Raw Data Extract
The raw data extract feature allows you to export the audit log files from your IdP in an easy to use CSV format, it also allows you to select the information that you want to be included in your CSV export and apply filter so that you’re only getting the data you want.
Firstly you can filter by a date range, this allows us to set a date range that we want to obtain log file data between. Clicking on the date range will display a modal window that will allow you to set a start and end date for your date range, or you can choose from a number of handy preset date ranges such as “This year” / “Last year” / “This month”. By default the Dashboard will use the last 7 days.
Once a date range has been set you can then click the “Download CSV” button to obtain your CSV export of all audit log data between the date range you’ve selected. Opening up this CSV file you will see that all data from the range you selected is included under the default columns of:-
- Date/Time – The date/time the authentication happened
- Service Provider – The entity ID of the service provider the user visited
- Username – The username of the user who accessed the service provider
- Attributes – What attributes were released from the IdP to that service provider.
Now that we’ve exported the audit log files in their entirety, lets now look at what filters we can apply to the raw data extract report.

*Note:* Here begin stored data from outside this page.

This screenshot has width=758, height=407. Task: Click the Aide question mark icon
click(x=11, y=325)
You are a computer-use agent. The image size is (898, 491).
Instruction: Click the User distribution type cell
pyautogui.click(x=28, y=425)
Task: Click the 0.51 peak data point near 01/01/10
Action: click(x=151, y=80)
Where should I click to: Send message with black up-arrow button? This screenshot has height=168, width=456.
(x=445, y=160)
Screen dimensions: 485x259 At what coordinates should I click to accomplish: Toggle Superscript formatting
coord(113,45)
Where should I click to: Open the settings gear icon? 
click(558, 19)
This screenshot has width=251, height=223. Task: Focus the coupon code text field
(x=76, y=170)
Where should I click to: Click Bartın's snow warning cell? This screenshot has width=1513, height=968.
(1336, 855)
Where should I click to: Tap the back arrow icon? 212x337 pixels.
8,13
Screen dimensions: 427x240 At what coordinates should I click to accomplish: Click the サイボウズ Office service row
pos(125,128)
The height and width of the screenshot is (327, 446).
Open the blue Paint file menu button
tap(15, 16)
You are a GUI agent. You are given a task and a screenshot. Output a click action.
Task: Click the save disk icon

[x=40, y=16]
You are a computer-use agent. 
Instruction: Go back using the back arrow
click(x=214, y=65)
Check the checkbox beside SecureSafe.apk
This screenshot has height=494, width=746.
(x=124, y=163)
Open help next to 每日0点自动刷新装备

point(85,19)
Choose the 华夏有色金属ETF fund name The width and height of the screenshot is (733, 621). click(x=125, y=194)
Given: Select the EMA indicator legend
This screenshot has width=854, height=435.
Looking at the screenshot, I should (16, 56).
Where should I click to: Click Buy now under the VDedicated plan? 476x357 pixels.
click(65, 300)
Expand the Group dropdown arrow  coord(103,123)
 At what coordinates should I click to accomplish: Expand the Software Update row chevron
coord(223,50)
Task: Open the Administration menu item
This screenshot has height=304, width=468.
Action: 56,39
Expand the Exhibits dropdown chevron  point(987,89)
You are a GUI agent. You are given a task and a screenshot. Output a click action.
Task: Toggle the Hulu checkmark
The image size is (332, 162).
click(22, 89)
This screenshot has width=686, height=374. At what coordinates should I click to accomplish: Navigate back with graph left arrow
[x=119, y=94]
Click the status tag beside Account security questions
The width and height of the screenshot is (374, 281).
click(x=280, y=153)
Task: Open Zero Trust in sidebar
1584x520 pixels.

- Filter by service provider – This allows us to see who has authentication to a specific list of service providers. You can set these by clicking in the “Filter by service providers” input box and then either choosing a service provider / resource from the drop down list. Or by typing the name of the service provider in the input box and then clicking on it when it appears in the drop down list. You can add as many service providers to this list as you like. To delete a service provider from the list simply click on it and press the backspace key on your keyboard. You will either see the entity ID of the service provider in this list, or if you’ve set friendly names for resources at https://www.overtsoftware.com/dashboard-docs/statistics-settings/ the friendly name will be displayed instead.
- Filter by auth types – Allows you to see who has accessed by which authentication type. If you make use of our ‘true’ Kerberos single sign on features then you would have the option to select “Kerberos” from this list for users who are performing single sign on via their workstations. This effectively allows you to see who has logged into a resource from within your institutional campus or who has logged in offsite.
- Filter by attributes sent – Here we can run reports to see what attributes have been passed over to service providers. So in theory we could set the “Filter by service providers” input box to blank and then set “Filter by attributes sent” to ’email’ for example to see what service providers we have sent the email attribute to. This is particularly important for GDPR purposes as we can perform reporting on who we are sending personal identifiable information to. You can select as many attributes as you wish using the drop down list, or by simply typing to search for a particular attribute. You can remove attributes from the list by clicking on the one you wish to remove using your mouse, and then pressing the backspace button.
- Filter by profiles – Allows you to see what authentications are happening over SAML1 and SAML2. This is useful for auditing purposes as it allows you to see what service providers are using the deprecated SAML1 authentication as opposed to SAML2
- Filter by groups – Allows you to filter the audit logs users which are in Active Directory/LDAP groups. Before you can see these groups you must ensure the group attribute has been set correctly in https://www.overtsoftware.com/dashboard-docs/statistics-settings/. You can then add multiple groups to the filter by selecting from the drop down list or by typing the name of a group into the input box. Groups can be deleted from the filter by clicking on the group name with your mouse and pressing the backspace key on your keyboard.
- Filter by users – This allows you to enter a specific user’s username and see all the IdP audit events for that user. You can also enter multiple usernames into this filter by comma separating each username
- Filter columns to extract – Finally you have the ability to include or exclude certain data from the CSV export. By default “Date/time” / “Service provider” / “Username” / “Attributes sent” are all included in the report. If you click on the filter input box you can then scroll a list of additional columns you can also add to the export. For example you may want to see the IP address the user is authenticating from, you can do this by clicking on “IP Address” in the drop down list. You can also remove columns from the export by clicking on the column name you wish to remove and then pressing the backspace key on your keyboard
Once you’ve set all your filters you can then click “Download CSV” to download your export of data created within the parameters you’ve set using the filters. You can then open this CSV using your favourite editor such as Microsoft Excel / Libre Office / Notepad.